An inspection is conducted as part of the assessment for a new WDA application. Depending on the scope of the application additional supporting information may be requested to ensure proposed activities meet the definition of wholesaling as specified in the EU Guide to GDP and in the Medicinal Products (Control of Wholesale Distribution) Regulations 2007, as amended, i.e. procure, supply, holding and export. Further detail on information that may be requested as part of the application process is detailed in the HPRA Guide to New applications and variations to Wholesale Distribution Authorisations.

Following the first inspection to assess an application, the second inspection of a site will be performed within 12-18 months.

Routine inspections to assess compliance with GDP in Ireland follow the following procedure:

Notification of inspection:

The company will be notified by email typically 6 weeks prior to the proposed inspection date. The email notification will include the name and number of inspectors, duration of the inspection and a list of documents the company should prepare in advance of the inspection.


HPRA inspectors will perform the inspection. The duration of the inspection and the number of inspectors present on an inspection will vary depending on the complexity of the activities conducted at the site and the findings of previous inspections.

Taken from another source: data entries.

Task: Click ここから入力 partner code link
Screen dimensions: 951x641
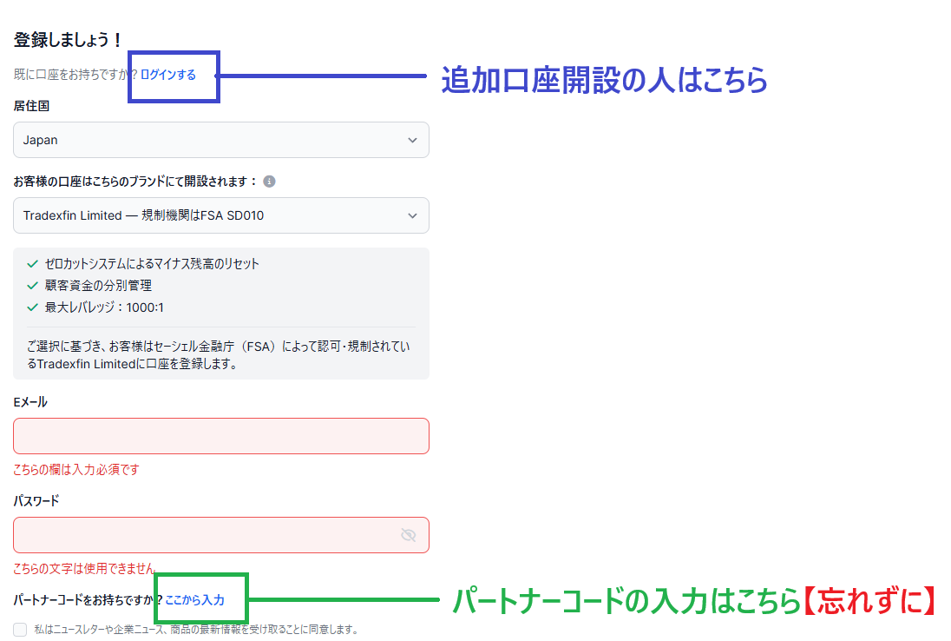Action: 195,599
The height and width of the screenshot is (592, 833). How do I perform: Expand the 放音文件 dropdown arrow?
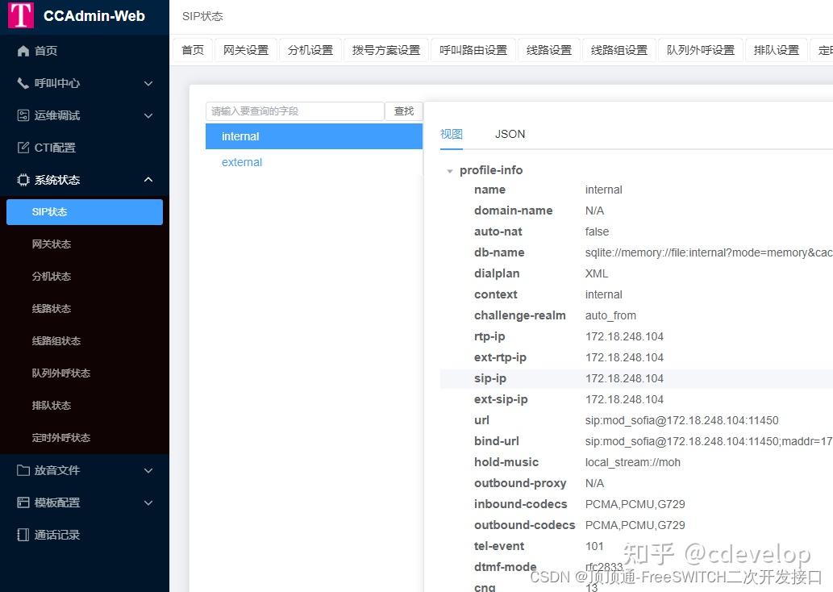tap(148, 470)
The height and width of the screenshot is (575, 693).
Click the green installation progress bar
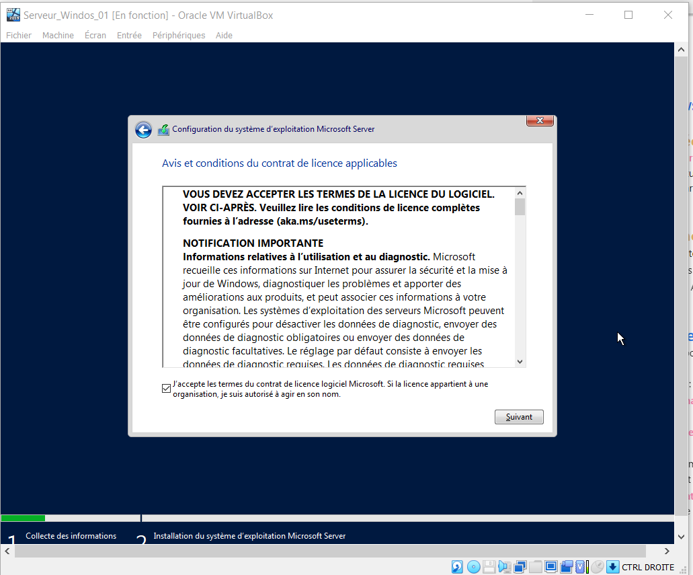23,518
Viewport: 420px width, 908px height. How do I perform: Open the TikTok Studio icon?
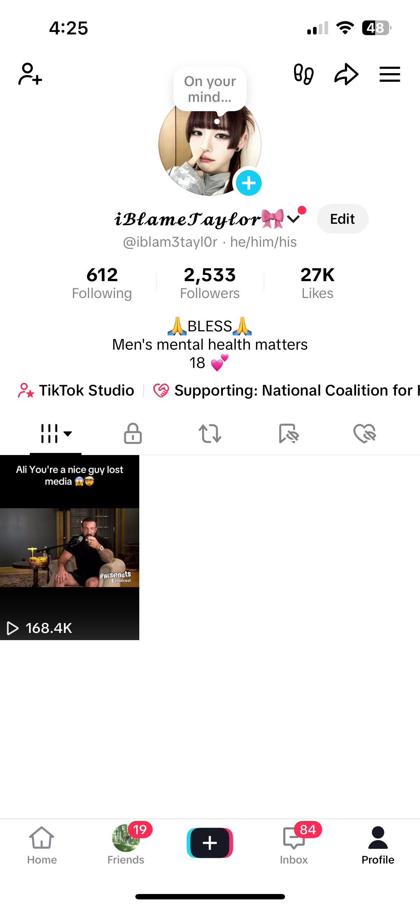26,391
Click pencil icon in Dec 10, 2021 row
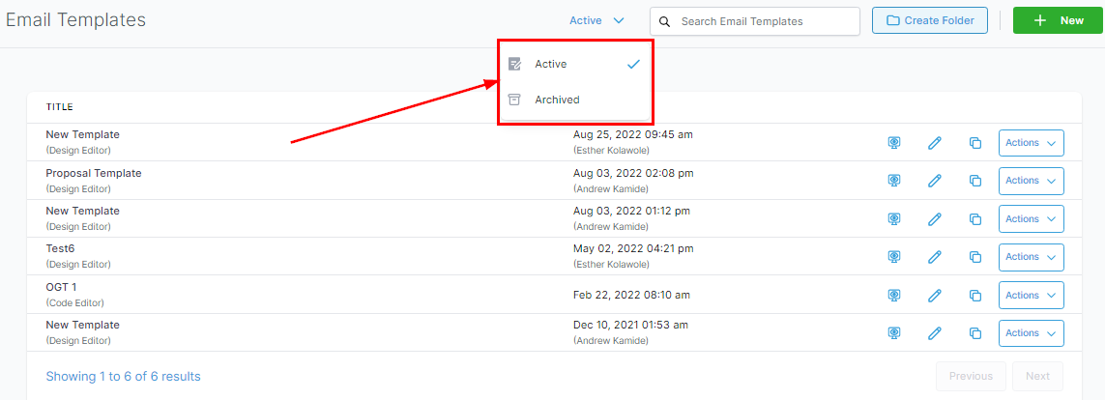 point(935,333)
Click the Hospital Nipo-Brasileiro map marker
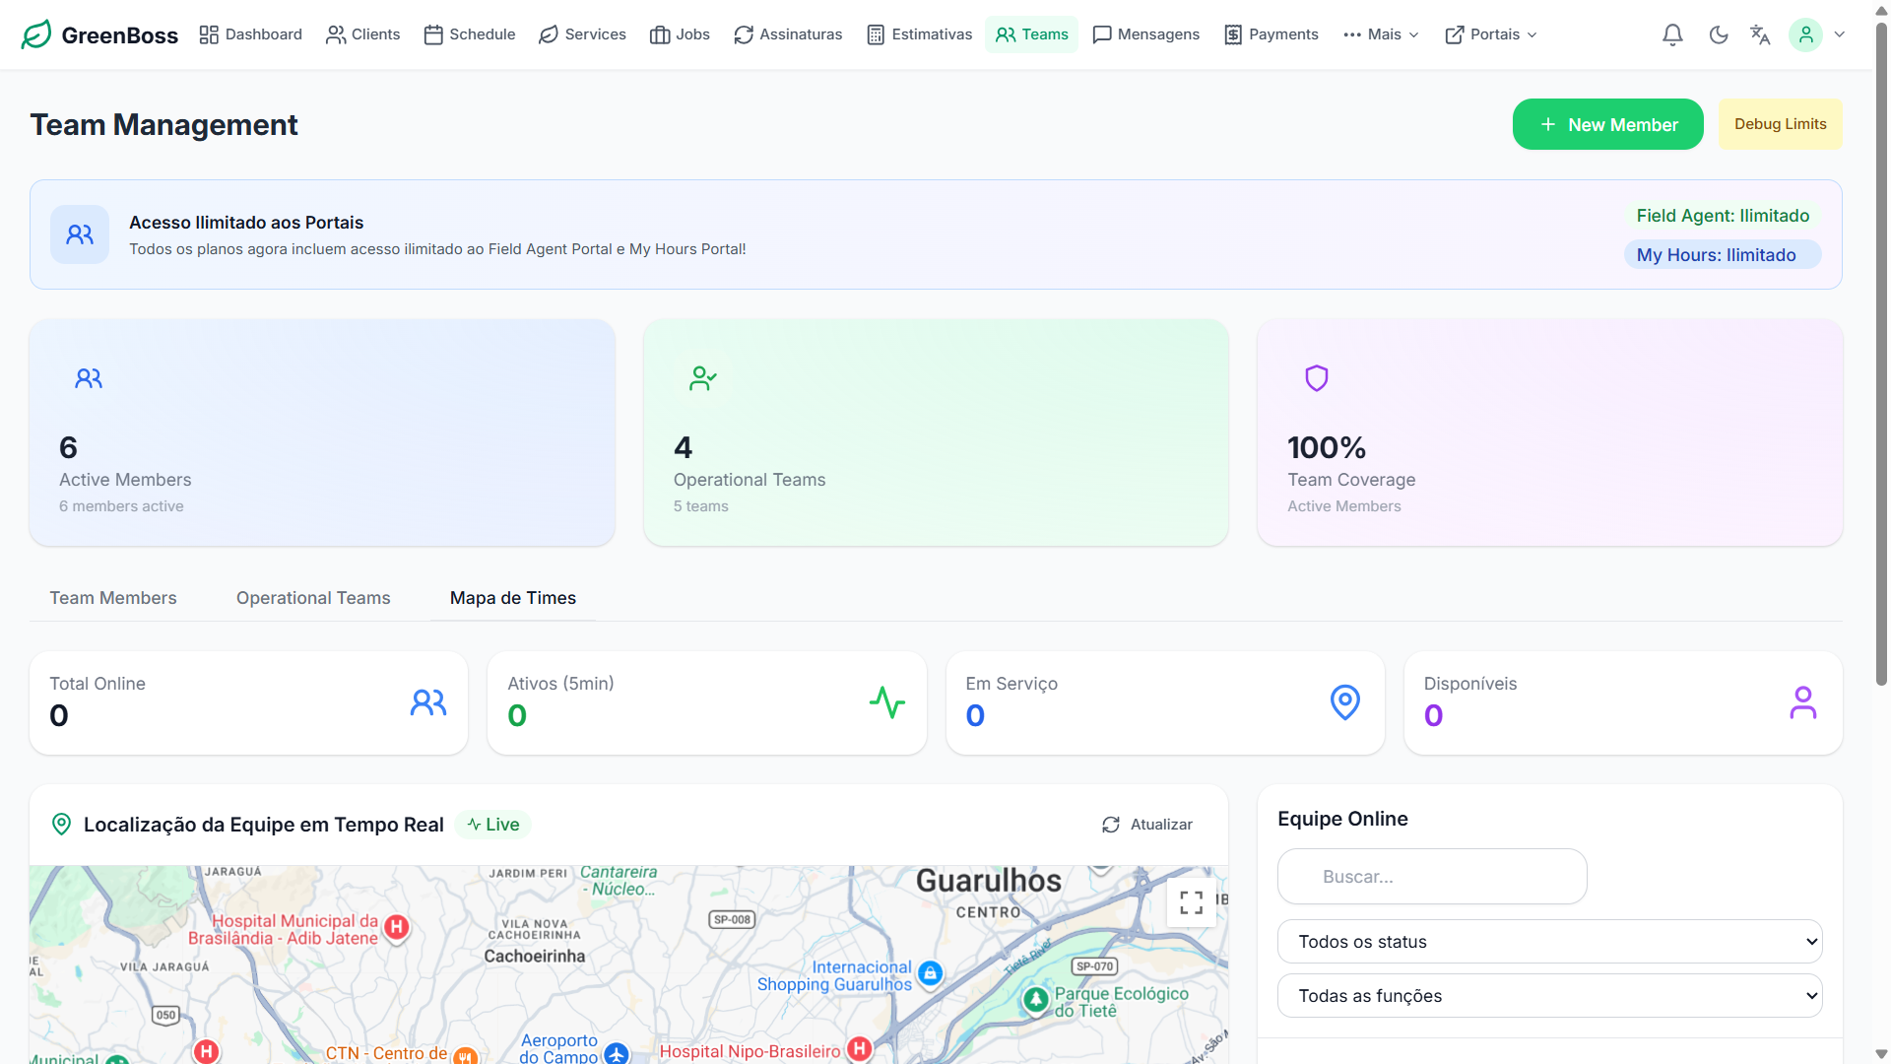 (859, 1049)
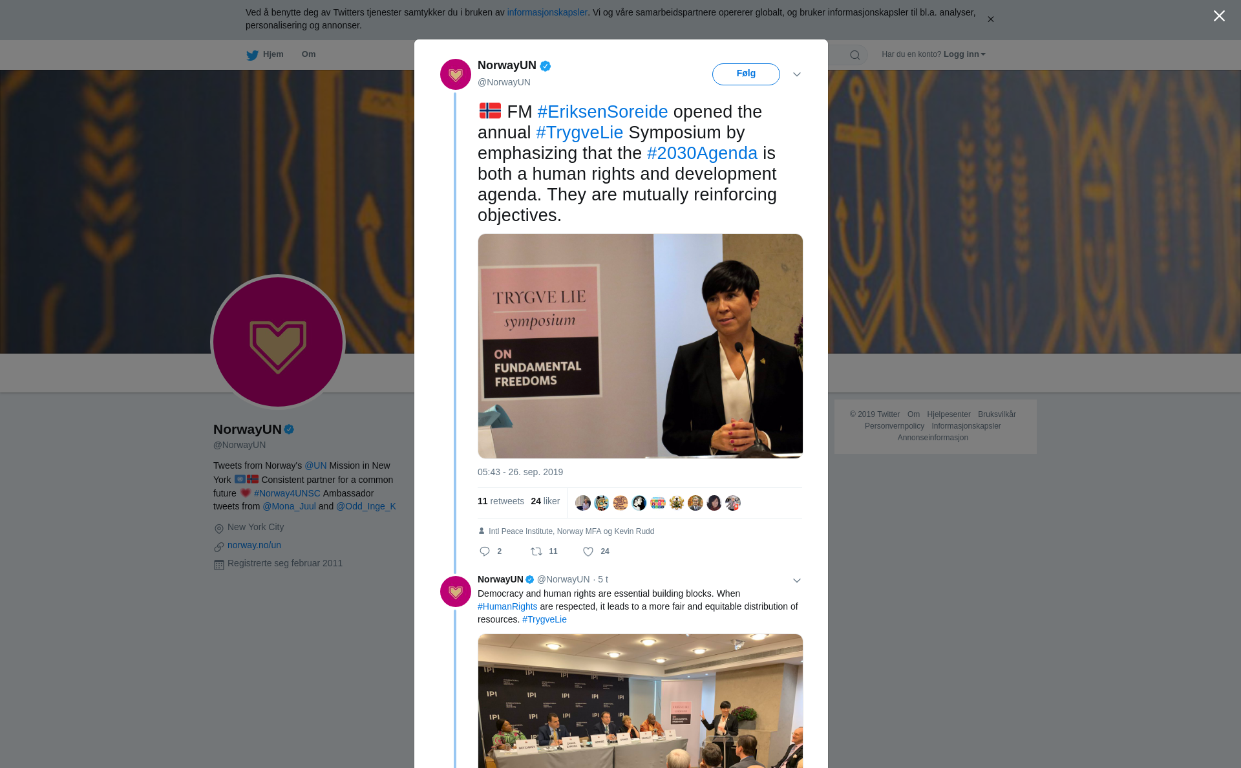Open the #2030Agenda hashtag link
Screen dimensions: 1241x768
702,153
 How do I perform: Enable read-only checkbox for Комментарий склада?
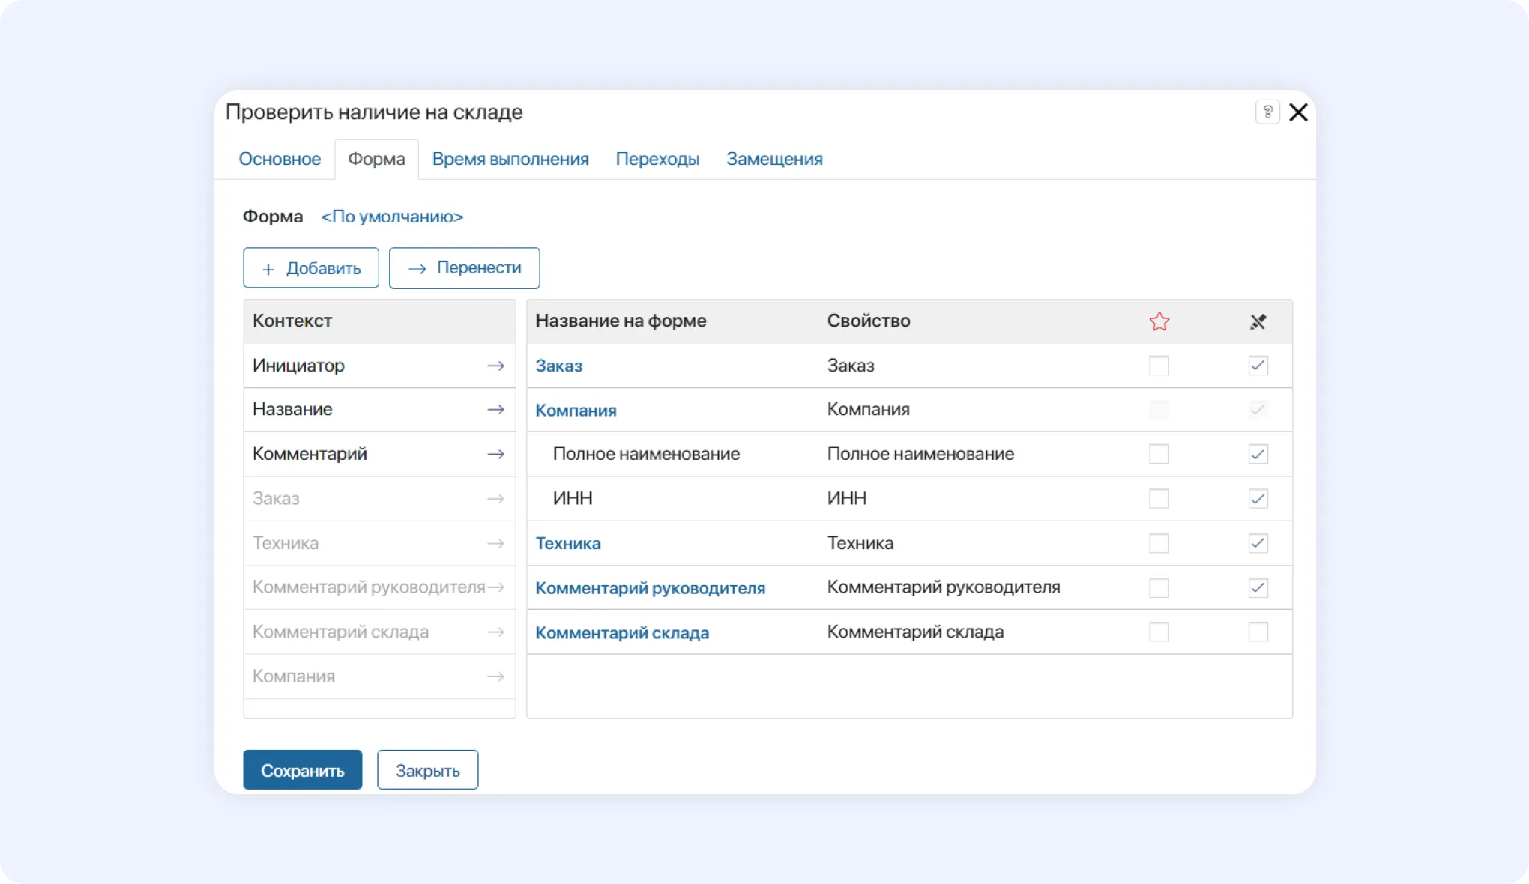point(1258,632)
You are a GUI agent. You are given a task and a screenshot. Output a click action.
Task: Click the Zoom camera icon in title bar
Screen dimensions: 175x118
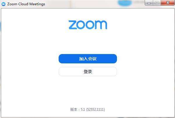click(4, 4)
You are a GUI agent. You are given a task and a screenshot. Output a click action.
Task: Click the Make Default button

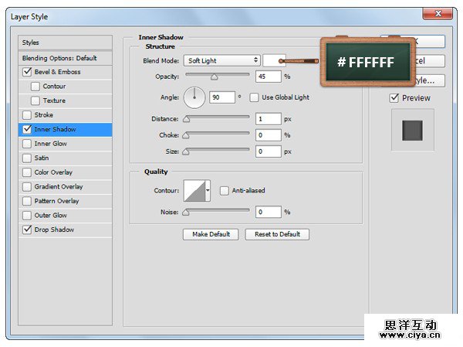click(x=211, y=234)
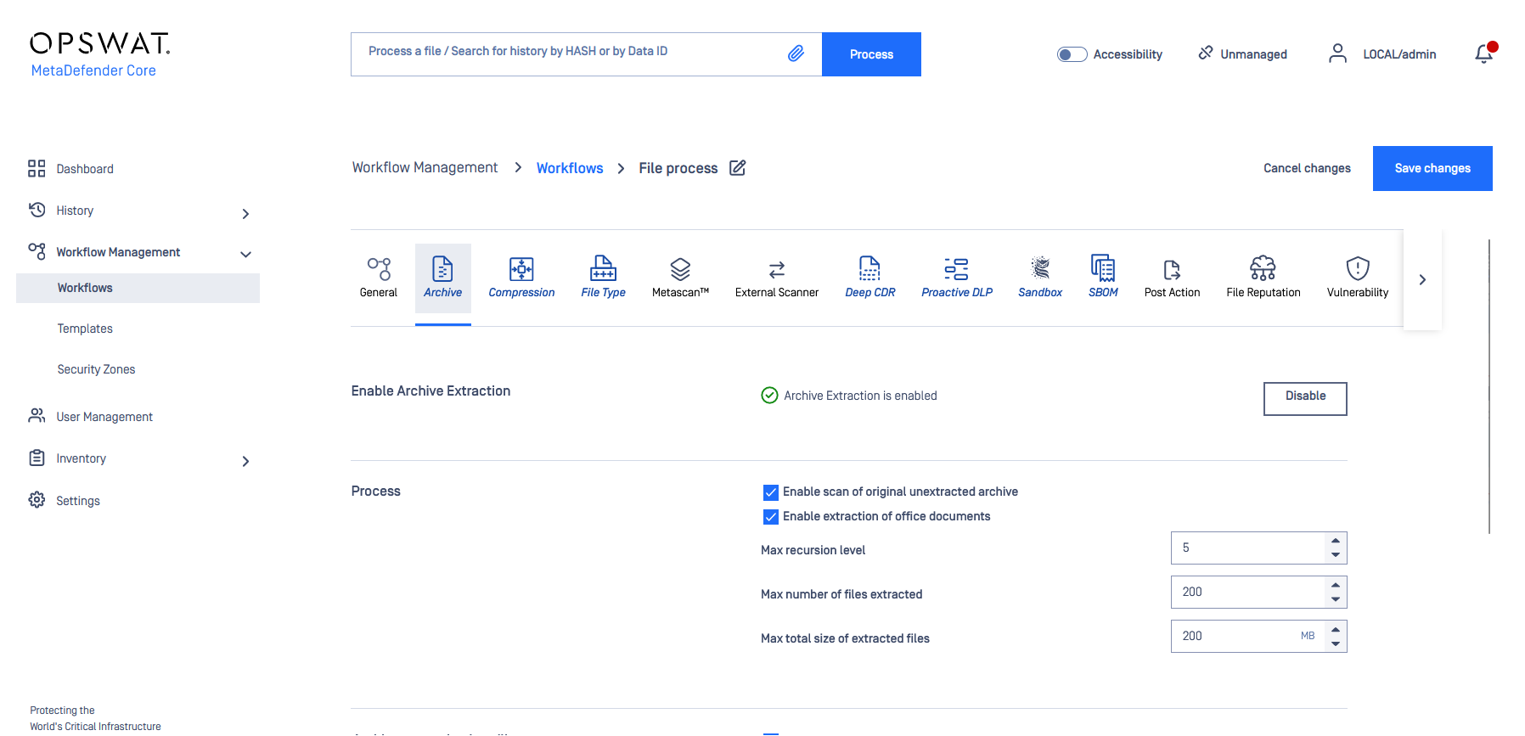The width and height of the screenshot is (1525, 736).
Task: Toggle the Accessibility switch
Action: (1072, 54)
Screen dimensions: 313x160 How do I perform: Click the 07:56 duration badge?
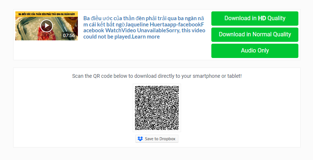(69, 36)
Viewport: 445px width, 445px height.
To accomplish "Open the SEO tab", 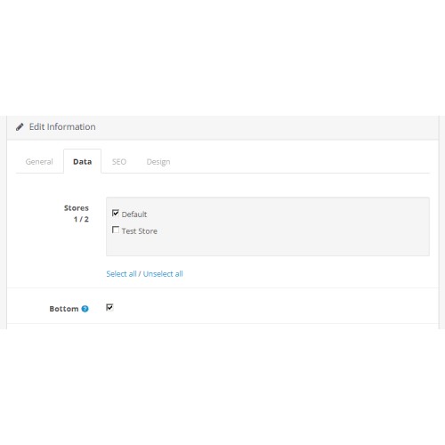I will 119,162.
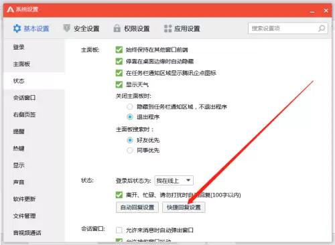Open 热键 in left sidebar
This screenshot has width=335, height=245.
pyautogui.click(x=19, y=148)
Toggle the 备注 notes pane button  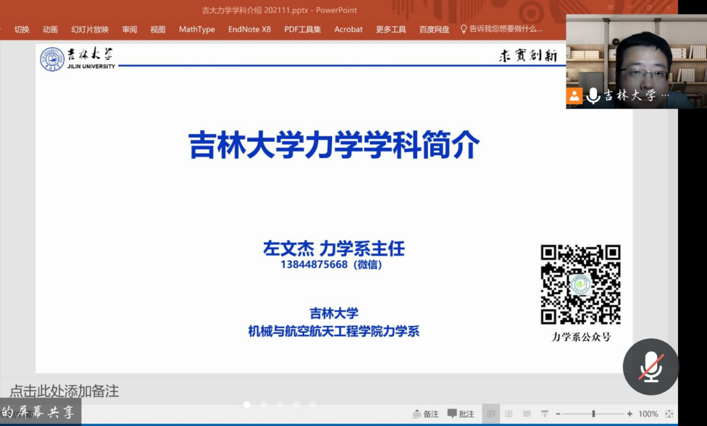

The inspection will focus on the quality management system in place, review of storage areas and associated validation of equipment as applicable. A review of records is typically completed to ensure compliance of operations with the requirements of European Union GDP. Staff assigned to GDP operations will also be interviewed as part of the inspection.

Issuance of a report:

Following inspection, a report is issued to the inspected site where deficiencies are classified into three categories; critical, major and other. A summary for the criteria for judging deficiencies as critical, major or other are detailed below.

Critical Deficiency:

Any departure from Guidelines on Good Distribution Practice resulting in a medicinal product causing a significant risk to the patient and public health. This includes an activity increasing the risk of falsified medicines reaching the patients. A combination of a number of major deficiencies that indicates a serious systems failure. An example of a critical deficiency could be:

  • purchase from or supply of medicinal products to a non-authorised person
  • storage of products requiring refrigeration at ambient temperatures
  • rejected or recalled products found in sellable stock. 


Major Deficiency:

A non-critical deficiency:

  • which indicates a major deviation from Good Distribution Practice;
  • ·or which has caused or may cause a medicinal product not to comply with its marketing authorisation in particular its storage and transport conditions;
  • ·or which indicates a major deviation from the terms and provisions of the wholesale distribution authorisation;
  • ·or a combination of several other deficiencies, none of which on their own may be major, but which may together represent a major deficiency. 


Other Deficiency:

A deficiency which cannot be classified as either critical or major, but which indicates a departure from Guidelines on Good Distribution Practice.

Inspected sites are requested to reply to the deficiencies stating proposed /completed corrective action(s) relating to the individual deficiency and date(s) for completion of the corrective action(s). It is expected that any critical or major findings are addressed immediately.

Company response to report and close out

The company must provide a response to the deficiencies and points for clarification outlined in the inspection report. The responses are reviewed by the inspection team to determine whether or not they are acceptable. Further correspondence between the HPRA and the company may be required until satisfactory actions are agreed. A GDP certificate will be issued if all actions proposed by the company in response to the deficiencies cited are deemed acceptable.  Where the inspection has identified significant deficiencies a statement of non-compliance with GDP may be issued. Further information on GDP  certificates of compliance and of non-compliance can be found on the EMA website.